---- RECORDS SHOWN
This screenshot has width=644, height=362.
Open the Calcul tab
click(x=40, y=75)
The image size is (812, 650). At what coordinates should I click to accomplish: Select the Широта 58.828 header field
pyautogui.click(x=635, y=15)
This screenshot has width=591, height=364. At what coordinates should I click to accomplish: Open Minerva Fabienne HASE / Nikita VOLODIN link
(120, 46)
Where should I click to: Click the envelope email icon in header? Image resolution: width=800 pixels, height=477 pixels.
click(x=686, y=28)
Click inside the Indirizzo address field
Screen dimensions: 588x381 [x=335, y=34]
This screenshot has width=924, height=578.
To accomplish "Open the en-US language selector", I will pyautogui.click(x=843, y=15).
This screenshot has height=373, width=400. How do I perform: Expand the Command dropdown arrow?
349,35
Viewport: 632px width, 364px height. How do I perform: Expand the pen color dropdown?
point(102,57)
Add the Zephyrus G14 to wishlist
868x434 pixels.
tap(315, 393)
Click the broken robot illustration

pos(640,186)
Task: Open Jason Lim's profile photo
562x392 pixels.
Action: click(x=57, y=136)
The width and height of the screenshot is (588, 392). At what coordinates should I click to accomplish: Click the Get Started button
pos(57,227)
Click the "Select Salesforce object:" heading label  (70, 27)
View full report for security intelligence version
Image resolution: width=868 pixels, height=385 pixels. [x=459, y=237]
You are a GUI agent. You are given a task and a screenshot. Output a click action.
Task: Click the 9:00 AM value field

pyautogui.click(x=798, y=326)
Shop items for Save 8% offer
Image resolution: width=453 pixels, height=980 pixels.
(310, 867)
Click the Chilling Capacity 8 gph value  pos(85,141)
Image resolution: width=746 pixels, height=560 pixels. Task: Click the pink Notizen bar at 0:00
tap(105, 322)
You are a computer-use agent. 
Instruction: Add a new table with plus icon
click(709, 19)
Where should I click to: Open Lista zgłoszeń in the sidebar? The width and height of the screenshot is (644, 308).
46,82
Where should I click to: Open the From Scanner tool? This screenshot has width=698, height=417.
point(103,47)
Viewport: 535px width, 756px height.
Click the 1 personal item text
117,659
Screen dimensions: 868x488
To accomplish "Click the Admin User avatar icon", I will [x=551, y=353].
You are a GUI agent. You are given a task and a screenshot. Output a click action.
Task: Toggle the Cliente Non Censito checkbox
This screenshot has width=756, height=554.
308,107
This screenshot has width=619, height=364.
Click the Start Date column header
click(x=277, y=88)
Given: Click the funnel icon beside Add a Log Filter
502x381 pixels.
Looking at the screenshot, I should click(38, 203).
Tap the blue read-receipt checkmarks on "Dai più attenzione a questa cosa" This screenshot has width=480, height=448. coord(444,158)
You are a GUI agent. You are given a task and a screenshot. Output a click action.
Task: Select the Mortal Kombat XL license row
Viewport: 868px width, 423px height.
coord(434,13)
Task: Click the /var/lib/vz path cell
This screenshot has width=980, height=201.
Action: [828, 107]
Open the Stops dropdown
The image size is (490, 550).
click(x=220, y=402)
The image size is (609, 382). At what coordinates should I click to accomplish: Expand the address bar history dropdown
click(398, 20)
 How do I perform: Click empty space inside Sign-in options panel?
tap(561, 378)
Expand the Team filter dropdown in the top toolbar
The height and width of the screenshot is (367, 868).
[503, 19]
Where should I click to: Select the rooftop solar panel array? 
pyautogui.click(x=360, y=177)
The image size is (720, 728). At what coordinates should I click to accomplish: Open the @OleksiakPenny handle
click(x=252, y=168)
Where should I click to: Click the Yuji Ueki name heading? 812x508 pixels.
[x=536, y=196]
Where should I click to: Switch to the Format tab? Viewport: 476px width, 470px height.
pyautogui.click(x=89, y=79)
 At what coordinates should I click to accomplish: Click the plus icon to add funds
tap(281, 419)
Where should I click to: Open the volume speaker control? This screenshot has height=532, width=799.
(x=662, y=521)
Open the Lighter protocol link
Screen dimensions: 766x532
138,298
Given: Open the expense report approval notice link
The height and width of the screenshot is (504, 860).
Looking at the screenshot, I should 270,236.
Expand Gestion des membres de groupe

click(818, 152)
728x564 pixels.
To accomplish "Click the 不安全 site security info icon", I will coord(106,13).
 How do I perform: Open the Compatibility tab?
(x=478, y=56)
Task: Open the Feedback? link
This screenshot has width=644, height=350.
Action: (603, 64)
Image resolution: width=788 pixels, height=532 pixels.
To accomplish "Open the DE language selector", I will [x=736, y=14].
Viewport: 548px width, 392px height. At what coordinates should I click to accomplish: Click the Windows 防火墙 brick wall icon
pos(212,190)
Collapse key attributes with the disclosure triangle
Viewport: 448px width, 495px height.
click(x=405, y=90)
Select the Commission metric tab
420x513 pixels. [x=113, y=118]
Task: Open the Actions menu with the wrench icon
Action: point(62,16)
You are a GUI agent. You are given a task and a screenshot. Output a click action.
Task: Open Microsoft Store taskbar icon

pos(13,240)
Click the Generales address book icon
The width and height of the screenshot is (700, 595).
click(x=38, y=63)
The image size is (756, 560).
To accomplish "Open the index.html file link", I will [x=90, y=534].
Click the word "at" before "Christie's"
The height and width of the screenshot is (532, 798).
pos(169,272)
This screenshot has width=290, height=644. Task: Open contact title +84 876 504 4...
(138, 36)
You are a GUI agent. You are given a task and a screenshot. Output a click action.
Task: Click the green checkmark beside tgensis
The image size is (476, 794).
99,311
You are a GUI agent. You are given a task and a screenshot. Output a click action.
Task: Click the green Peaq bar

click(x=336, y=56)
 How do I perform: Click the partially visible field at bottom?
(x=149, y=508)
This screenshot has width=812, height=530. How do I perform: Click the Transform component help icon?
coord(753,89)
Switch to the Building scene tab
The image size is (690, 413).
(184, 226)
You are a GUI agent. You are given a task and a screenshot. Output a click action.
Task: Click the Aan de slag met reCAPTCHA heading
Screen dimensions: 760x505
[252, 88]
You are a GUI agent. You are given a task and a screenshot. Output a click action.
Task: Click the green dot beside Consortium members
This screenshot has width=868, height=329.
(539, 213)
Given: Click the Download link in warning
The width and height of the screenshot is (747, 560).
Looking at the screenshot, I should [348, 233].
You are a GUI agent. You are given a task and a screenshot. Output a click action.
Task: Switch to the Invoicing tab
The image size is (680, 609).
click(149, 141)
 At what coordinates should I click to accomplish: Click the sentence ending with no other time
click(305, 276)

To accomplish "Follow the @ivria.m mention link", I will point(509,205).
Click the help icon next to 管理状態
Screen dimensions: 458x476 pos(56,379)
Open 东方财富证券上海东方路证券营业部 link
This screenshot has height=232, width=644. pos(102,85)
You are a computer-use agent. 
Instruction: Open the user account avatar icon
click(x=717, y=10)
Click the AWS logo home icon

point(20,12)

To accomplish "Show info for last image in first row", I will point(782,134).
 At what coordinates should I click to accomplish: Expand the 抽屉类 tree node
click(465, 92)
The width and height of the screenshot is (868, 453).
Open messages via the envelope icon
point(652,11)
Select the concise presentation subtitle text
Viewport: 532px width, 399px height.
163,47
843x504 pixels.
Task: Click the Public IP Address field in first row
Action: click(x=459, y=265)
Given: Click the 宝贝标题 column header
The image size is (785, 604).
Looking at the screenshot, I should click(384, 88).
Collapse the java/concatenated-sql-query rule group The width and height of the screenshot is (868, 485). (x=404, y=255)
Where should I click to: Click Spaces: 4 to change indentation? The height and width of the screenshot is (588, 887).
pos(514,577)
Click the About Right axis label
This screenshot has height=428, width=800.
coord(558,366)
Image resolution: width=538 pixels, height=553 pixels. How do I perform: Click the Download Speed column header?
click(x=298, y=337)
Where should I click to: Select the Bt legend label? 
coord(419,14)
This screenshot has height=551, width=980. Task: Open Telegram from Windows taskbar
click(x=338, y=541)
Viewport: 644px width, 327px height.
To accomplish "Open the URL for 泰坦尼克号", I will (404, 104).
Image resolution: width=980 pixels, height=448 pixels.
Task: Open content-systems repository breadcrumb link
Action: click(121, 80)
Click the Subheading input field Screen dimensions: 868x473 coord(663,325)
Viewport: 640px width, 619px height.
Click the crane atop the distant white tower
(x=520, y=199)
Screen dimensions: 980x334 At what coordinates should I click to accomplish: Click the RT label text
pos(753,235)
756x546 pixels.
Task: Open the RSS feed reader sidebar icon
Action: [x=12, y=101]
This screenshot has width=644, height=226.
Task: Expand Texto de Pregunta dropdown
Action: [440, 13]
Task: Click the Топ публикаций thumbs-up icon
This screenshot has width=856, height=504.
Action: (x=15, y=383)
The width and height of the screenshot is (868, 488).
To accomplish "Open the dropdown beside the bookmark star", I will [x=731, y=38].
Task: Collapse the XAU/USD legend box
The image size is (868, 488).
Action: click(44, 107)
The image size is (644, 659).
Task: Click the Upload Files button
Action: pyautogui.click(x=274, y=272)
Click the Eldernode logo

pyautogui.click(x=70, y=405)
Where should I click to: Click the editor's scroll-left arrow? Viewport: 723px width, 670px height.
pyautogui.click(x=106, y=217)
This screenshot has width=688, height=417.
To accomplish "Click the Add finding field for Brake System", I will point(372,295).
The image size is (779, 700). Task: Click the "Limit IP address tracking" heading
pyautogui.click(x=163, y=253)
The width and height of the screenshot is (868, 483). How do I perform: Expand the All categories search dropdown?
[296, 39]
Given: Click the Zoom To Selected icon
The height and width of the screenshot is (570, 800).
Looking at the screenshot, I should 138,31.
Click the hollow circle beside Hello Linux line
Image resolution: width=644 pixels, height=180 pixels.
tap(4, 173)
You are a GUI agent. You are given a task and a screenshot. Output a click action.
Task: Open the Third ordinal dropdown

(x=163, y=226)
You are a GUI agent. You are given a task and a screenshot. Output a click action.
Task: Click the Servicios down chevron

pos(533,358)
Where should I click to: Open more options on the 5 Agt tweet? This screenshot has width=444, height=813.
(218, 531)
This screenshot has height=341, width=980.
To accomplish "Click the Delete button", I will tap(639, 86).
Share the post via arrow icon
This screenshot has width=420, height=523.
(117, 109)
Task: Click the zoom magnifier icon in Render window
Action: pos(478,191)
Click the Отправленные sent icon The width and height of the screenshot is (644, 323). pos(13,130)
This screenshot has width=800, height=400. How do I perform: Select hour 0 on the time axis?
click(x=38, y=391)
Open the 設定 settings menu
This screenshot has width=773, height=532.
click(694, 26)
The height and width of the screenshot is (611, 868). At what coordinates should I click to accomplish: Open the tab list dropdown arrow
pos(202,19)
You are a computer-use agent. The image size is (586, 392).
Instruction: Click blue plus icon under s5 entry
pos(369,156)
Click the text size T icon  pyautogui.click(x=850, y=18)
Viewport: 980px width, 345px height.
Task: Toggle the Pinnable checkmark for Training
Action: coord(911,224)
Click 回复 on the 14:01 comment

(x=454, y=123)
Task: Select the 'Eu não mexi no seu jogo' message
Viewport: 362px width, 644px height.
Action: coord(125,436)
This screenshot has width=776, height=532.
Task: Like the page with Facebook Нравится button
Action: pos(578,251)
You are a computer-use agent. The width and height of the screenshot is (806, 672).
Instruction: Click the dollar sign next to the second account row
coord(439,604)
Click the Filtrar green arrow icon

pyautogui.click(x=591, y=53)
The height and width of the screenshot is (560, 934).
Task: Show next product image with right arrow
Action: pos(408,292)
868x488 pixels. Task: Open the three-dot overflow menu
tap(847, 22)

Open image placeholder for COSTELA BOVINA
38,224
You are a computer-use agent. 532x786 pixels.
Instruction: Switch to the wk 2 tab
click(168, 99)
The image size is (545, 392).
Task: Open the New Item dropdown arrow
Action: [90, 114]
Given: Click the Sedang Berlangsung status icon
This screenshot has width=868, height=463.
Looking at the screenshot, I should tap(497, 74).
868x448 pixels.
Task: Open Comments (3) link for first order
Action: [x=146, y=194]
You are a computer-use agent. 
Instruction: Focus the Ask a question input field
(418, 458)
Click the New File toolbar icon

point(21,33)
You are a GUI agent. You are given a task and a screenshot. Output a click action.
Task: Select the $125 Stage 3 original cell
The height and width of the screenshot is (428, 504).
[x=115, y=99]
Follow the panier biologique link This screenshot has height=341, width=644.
--------
Please copy, exactly and with nothing else, the lines above beginning at the line that has "Expand Gestion des membres de groupe" and ending with the line that has "The image size is (756, 560).".

# RESPONSE:
Expand Gestion des membres de groupe

click(818, 152)
728x564 pixels.
To accomplish "Click the 不安全 site security info icon", I will coord(106,13).
 How do I perform: Open the Compatibility tab?
(x=478, y=56)
Task: Open the Feedback? link
This screenshot has width=644, height=350.
Action: (603, 64)
Image resolution: width=788 pixels, height=532 pixels.
To accomplish "Open the DE language selector", I will [x=736, y=14].
Viewport: 548px width, 392px height. At what coordinates should I click to accomplish: Click the Windows 防火墙 brick wall icon
pos(212,190)
Collapse key attributes with the disclosure triangle
Viewport: 448px width, 495px height.
click(x=405, y=90)
Select the Commission metric tab
420x513 pixels. [x=113, y=118]
Task: Open the Actions menu with the wrench icon
Action: point(62,16)
You are a GUI agent. You are given a task and a screenshot. Output a click action.
Task: Open Microsoft Store taskbar icon

pos(13,240)
Click the Generales address book icon
The width and height of the screenshot is (700, 595).
click(x=38, y=63)
The image size is (756, 560).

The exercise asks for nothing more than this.